Internal and External Costs of Funds –The rate of interest
charged is also affected by the rate at which the funds necessary to provide loan facilities to
customers are sourced, normally referred to as the Company’s external cost of funds. Internal
cost of funds being the expected return on equity issued, is also a relevant factor. The
interest rate charged will also take into account costs of doing business.
Credit
Risk – As a matter of prudence, bad debt provision cost should be factored into all
transactions. This cost is then reflected in the final interest rate quoted to a customer. The
amount of the bad debt provision applicable to a particular transaction depends on our internal
assessment of the credit strength of the customer.
Other Factors – The
rate of interest shall be based on the cost of borrowed funds, matching tenor cost, market
liquidity, RBI policies on credit flow, offerings by competition, tenure of customer
relationship, market reputation, cost of disbursements, inherent credit and default risk in the
products and customer per se arising from customer segment, profile of the customers, stability
in earning and employment, deviations permitted, ancillary business opportunities, future
potential, group strength and overall customer yield, nature and value of primary and collateral
securities, past repayment track record of the customers, external ratings of the customers ,
industry trends, switchover options, canvassed accounts etc.
The company may adopt
discrete interest rate model whereby the rate of interest for same product and tenor availed
during same period by customers would not be a standardized one but could be different for
different customers depending upon consideration of any or combination of a few or all factors
listed out above.
The interest amount would be intimated to the customer.
Interest
rates shall be intimated to the customers at the time of sanction/ availing of the loan and the
equated instalments/Balloon Payment/Bullet payment apportionment towards interest and principal
dues shall be made available to the customer.

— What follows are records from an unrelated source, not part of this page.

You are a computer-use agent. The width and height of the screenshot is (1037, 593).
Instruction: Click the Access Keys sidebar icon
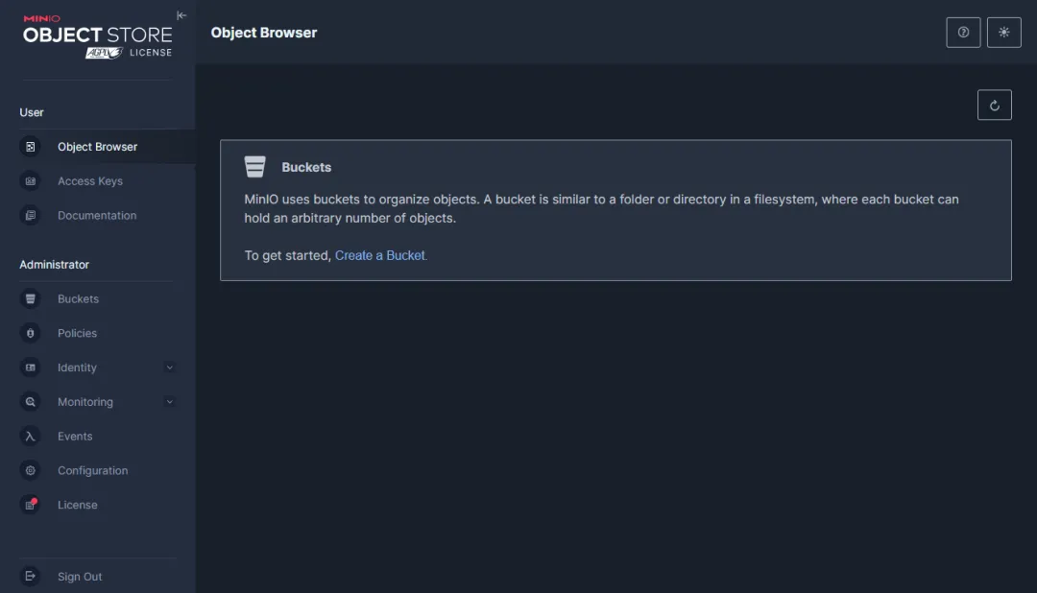[31, 181]
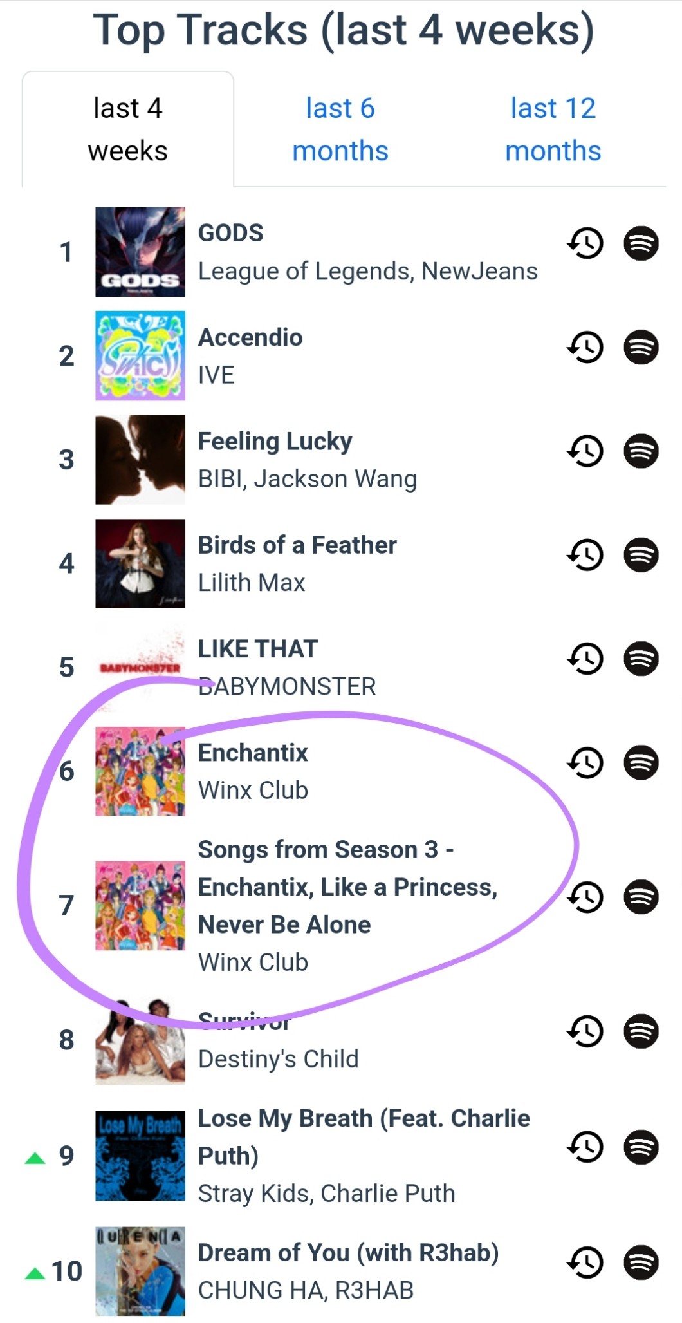Open Accendio in Spotify

click(x=641, y=348)
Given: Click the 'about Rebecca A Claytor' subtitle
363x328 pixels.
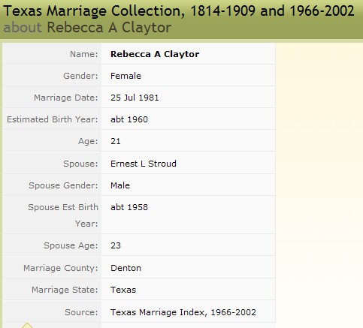Looking at the screenshot, I should [87, 28].
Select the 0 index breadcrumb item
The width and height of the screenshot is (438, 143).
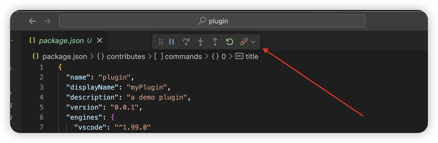(223, 56)
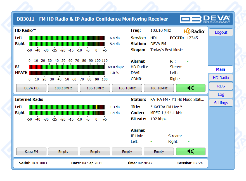
Task: Click the HD Radio logo
Action: pos(194,31)
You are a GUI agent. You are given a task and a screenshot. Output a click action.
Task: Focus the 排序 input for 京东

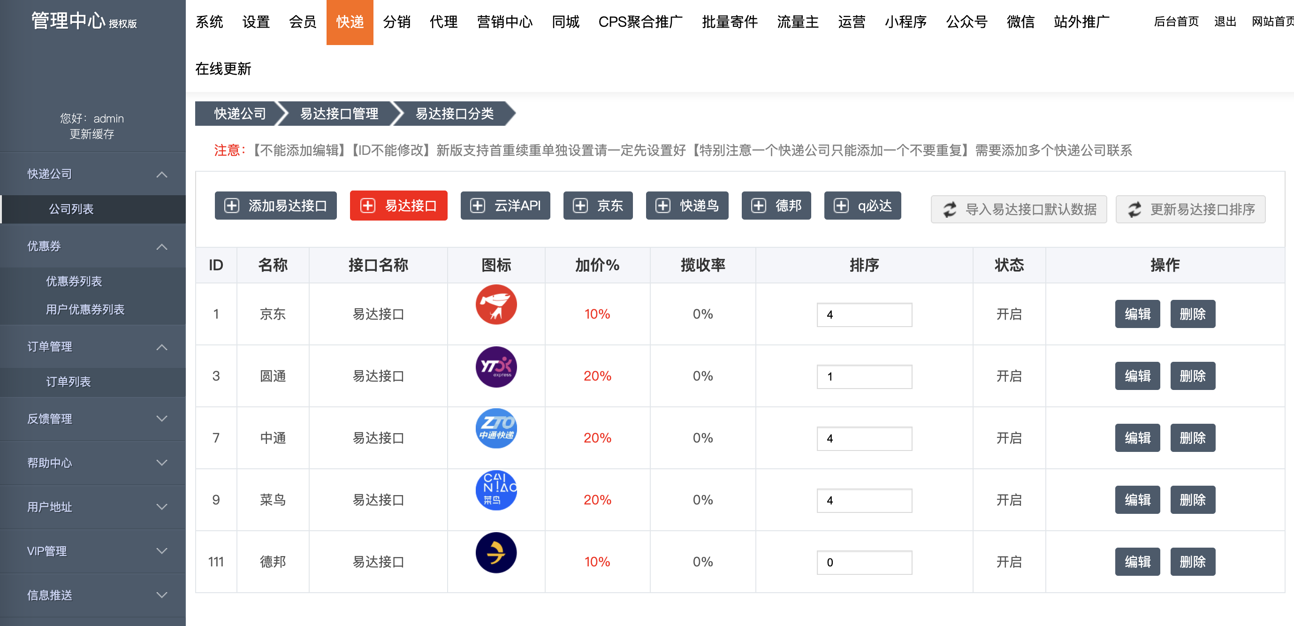pyautogui.click(x=864, y=315)
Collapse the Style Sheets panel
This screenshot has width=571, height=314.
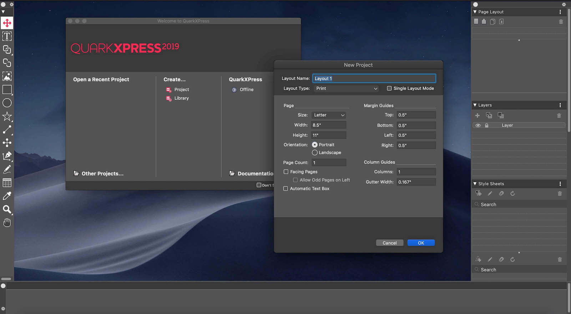(475, 184)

The rates of interest for various
products offered by the Company are subject to change as the situation warrants and are subject to the discretion of the management and/or
changes to extraneous cost factors which has a say in the setting up of the interest
rate.
However, the interest rate for each individual customer shall not be changed during the tenure of the loan agreement.

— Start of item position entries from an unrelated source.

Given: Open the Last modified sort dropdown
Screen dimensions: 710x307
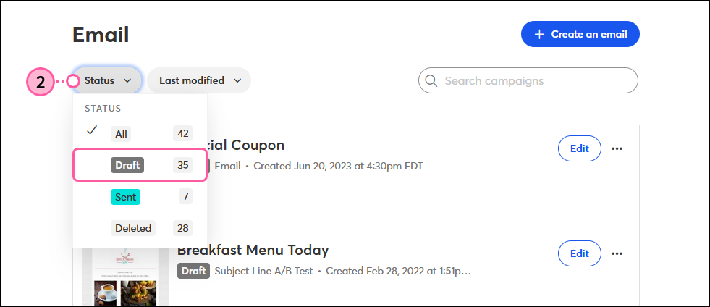Looking at the screenshot, I should 199,80.
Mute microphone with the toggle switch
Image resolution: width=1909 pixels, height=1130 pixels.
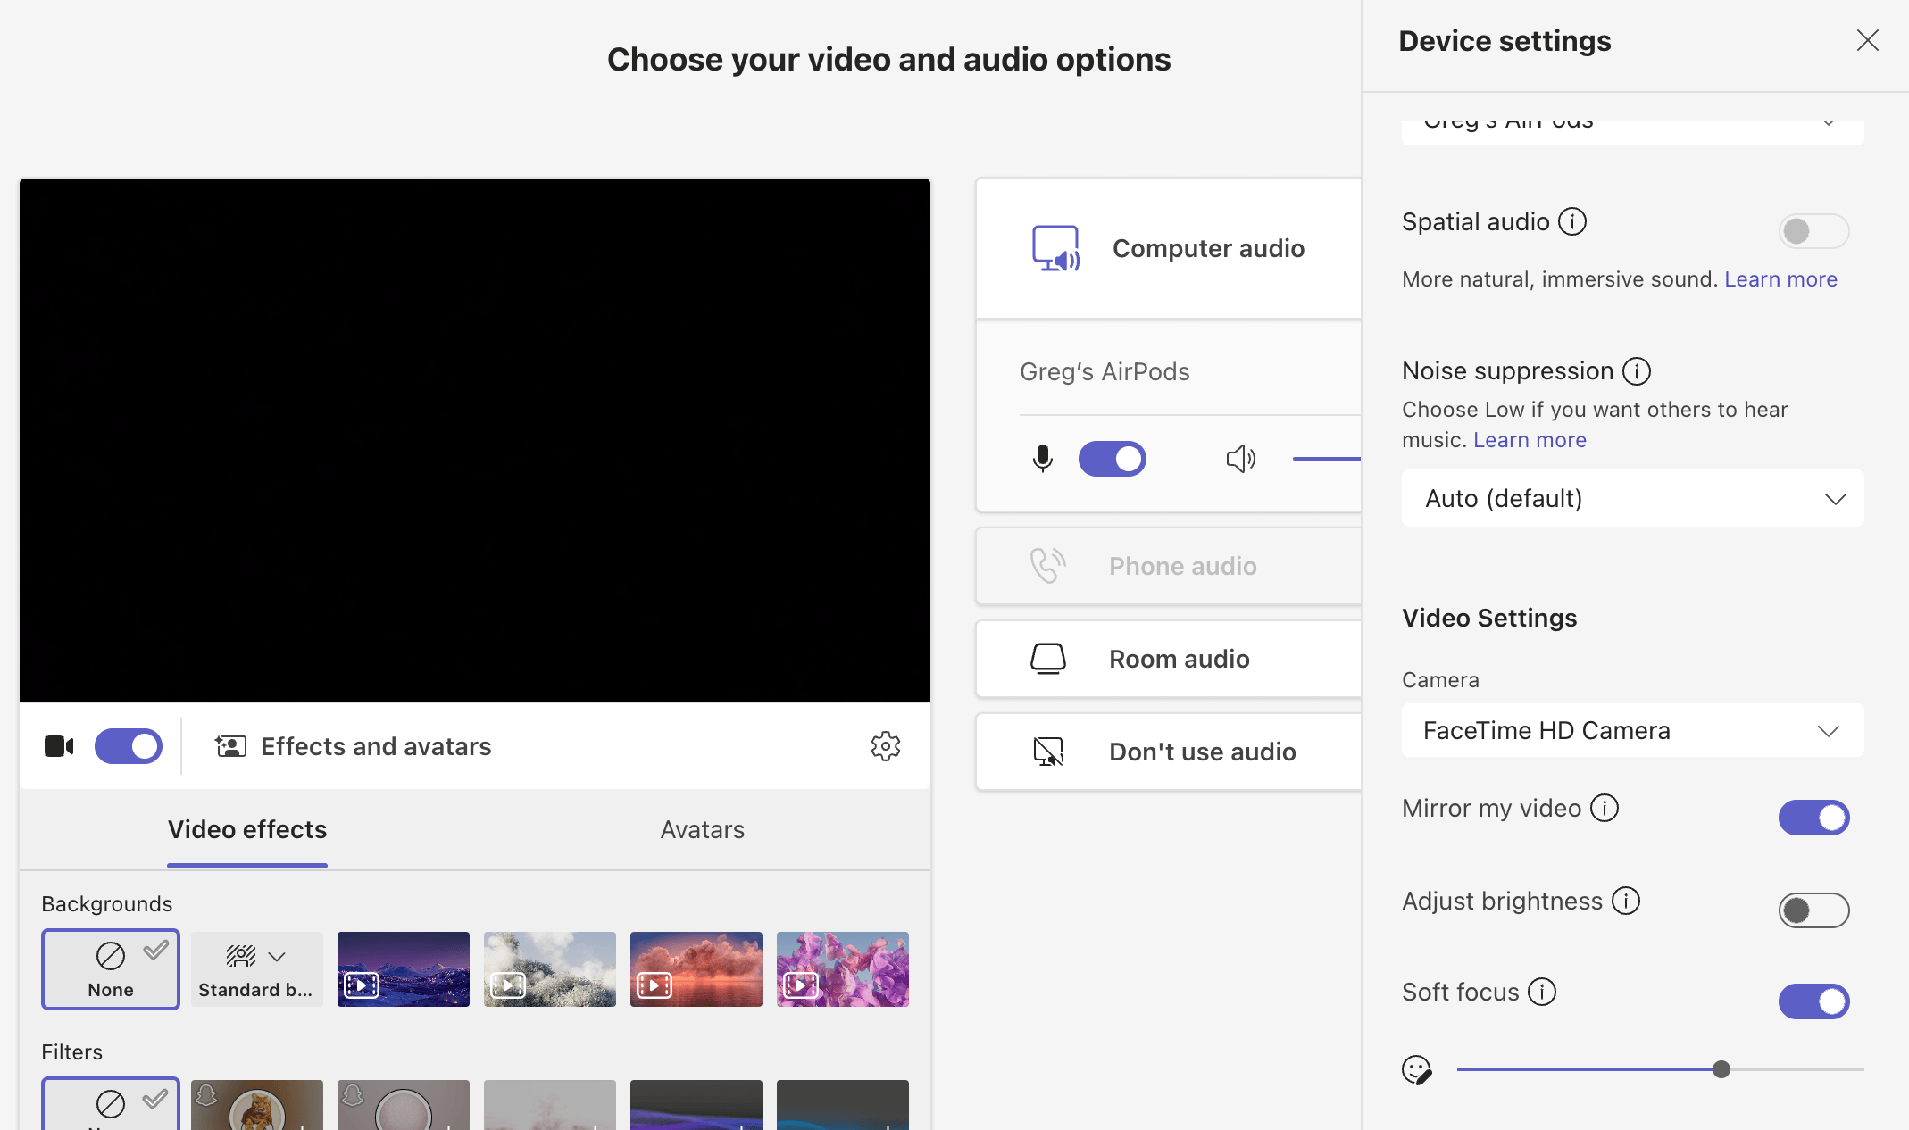(1112, 459)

Processing / documentation and other chargesAll processing
/ documentation and other charges recovered are expressly stated in the Loan documents. They
vary based on the loan product, geographical location, customer segment and generally represent
the cost incurred in rendering the services to the customers.
The practices followed by
other competitors in the market would also be taken into consideration while deciding the
charges.
All applicable taxes shall be charged as per the guidelines issued by the
Government from time to time.
Late Payment ChargesThe Company may collect late
payment charges for any delay or default in making payments of any dues. These late payment charges for different products or facilities would be decided by the Company from
time to time.
Approach for Risk Gradation:Company grants credit
facilities to those customers who have both the intention and the ability to discharge their
obligations. To execute smooth underwriting process the Company carries out different processes
as per Know Your Customer guidelines and allocates credit grade for each customer.
The
risk premium attached with a customer shall be assessed inter-alia based on the following
factors:
a) profile and market reputation of the borrower;
b) inherent nature of the
product, type / nature of facility;
c) tenure of relationship with the borrower group, past
repayment track record and historical performance of our similar clients;
d) group strength,
overall customer yield, future potential, repayment capacity based on cash flows and other
financial commitments of the borrower, mode of payment;
e) interest, default risk in related
business segment;
h) regulatory stipulations, if applicable;
i) and any other factors
that may be relevant in a particular case;
The individual assessment criteria for the
customer credit grading can be classified into each of these categories. All credit submissions
will be classified into three categories: Low Risk, Medium Risk and High Risk.